You were my true friend in the day,
and in darkness-- my companion.

(Sent today from the Poetry Chaikhana.)

This absolutely delightful little piece addresses our most Beloved creator, our True friend in the shade-less heat of the day, and our only Companion through the darkest of nights. There can be no separation from the Divine, because He is the Ultimate reality, He is everywhere, and everything is His reflection. Then what causes some to think that insulting another is somehow going to earn them a reward? When has negativity ever produced positivity? Upsetting, indeed. One day I hope to discuss the nuisance on Youtube comments as well (they are my most distinguished pet peeve).

About the brilliant poet: Mansur Hallaj was a Sufi mystic, well-known for his rather controversial teachings. While traditional scholars (most famously Al-Ghazali) believed that mysticism was best kept among a select few, Mansur Hallaj would openly spread his message. His famous declaration of "I am the Truth" (ana-al-haq) cost him his life. Mansur Hallaj's life is an example for many others who want to share the eternal blissful truth with all humanity, but unfortunately, either suffer in silence due to fear of persecution, or risk being misunderstood and labelled as heretics.
Simple words, dear readers, can be taken out of context, mis-attributed, misunderstood, and twisted in various forms to help further evil and chaos in the world. Then how can one communicate in such a place?
Poetry uses simple words but communicates a whole emotion. And pure emotions can not be misunderstood or twisted into evil forms. Poetry can say to the audience, whatever the audience wants to hear.
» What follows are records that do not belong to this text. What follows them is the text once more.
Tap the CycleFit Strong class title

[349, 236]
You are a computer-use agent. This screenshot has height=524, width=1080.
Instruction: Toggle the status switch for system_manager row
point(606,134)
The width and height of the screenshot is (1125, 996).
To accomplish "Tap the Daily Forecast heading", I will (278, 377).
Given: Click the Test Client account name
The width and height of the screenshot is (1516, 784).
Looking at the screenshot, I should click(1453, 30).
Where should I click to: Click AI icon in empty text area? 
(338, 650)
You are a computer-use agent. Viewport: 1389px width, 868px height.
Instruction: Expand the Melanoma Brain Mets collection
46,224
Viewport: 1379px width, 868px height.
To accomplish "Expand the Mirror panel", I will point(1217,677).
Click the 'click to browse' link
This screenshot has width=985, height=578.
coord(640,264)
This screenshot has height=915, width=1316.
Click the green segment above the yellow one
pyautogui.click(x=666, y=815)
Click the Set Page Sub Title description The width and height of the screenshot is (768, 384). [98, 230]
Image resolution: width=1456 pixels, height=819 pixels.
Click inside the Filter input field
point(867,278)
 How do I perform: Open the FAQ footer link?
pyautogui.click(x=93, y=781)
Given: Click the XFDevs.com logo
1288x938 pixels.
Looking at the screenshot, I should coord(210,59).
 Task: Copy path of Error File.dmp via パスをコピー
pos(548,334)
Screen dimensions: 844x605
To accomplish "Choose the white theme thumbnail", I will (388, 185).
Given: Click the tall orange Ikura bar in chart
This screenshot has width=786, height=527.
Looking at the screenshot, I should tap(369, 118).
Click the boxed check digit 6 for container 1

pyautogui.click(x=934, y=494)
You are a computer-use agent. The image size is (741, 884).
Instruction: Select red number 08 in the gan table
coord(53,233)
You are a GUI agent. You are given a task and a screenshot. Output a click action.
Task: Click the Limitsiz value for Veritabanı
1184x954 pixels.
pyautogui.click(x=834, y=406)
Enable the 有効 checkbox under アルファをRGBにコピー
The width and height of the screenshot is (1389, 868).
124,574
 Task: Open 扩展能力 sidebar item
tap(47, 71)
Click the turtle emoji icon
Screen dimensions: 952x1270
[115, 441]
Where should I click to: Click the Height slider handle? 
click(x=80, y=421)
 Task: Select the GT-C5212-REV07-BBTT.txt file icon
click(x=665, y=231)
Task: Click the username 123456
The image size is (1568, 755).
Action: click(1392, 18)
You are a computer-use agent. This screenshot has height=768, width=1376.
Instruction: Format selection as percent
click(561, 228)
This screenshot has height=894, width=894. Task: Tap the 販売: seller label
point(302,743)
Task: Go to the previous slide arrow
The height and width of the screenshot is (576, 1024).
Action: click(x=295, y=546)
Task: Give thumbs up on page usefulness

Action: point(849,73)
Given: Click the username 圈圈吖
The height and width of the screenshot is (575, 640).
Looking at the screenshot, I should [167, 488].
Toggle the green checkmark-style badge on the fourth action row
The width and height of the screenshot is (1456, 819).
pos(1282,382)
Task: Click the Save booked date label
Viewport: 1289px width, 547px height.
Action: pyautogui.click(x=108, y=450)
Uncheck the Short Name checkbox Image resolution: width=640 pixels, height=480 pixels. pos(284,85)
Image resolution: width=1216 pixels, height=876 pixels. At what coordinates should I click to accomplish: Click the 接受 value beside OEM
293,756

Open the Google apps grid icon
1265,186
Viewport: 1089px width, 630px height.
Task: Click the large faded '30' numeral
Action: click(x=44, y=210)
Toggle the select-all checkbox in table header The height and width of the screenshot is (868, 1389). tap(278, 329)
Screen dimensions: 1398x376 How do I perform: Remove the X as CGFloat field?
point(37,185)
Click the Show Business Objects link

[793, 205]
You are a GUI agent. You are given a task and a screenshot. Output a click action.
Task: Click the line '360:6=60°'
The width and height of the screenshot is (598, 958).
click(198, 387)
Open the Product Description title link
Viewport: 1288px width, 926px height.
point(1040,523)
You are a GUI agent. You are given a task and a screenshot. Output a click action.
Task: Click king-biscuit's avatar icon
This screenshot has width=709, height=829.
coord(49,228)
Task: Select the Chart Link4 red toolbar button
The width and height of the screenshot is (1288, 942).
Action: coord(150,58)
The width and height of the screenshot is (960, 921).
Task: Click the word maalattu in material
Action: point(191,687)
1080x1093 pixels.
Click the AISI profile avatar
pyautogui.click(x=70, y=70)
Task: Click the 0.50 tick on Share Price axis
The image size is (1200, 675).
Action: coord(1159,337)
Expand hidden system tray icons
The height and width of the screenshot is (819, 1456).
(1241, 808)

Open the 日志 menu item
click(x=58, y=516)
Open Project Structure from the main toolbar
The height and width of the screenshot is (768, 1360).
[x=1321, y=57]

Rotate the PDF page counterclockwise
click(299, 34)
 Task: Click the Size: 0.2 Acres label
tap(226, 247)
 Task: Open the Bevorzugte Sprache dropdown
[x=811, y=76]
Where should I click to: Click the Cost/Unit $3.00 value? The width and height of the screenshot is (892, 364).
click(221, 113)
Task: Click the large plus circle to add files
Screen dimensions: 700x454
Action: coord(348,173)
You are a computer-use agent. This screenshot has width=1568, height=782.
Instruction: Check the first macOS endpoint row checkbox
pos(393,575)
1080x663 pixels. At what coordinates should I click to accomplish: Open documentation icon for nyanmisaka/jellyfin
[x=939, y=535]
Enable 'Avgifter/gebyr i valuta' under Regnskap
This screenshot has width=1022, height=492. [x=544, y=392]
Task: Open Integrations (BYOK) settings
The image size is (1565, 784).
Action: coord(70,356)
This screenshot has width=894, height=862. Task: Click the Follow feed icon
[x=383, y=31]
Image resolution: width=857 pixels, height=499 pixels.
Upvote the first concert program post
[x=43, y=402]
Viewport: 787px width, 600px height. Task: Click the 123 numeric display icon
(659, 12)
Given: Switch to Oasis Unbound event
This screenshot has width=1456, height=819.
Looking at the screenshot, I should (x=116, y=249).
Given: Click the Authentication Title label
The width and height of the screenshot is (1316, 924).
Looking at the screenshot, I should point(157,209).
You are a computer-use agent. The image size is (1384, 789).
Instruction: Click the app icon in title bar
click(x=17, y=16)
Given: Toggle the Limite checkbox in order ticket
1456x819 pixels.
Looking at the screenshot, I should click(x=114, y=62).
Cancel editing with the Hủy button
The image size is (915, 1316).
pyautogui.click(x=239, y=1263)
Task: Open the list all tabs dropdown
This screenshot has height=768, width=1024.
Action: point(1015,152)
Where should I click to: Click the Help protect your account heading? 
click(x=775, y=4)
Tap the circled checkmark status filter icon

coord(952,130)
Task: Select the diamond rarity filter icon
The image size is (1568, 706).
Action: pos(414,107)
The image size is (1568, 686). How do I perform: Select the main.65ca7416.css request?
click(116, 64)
Poetry becomes, in fact, almost an echo of the words of its reader.
Music is, in my opinion, meaning beyond words. It too, communicates emotions... and they can not be labelled or taken out of context. Music resonates with the listener's soul, it is outside the boundaries set by language and what is proper and improper in a linguistic sense.
Only through poetry and music, I believe, can there ever be a chance of communicating that which can not be defined.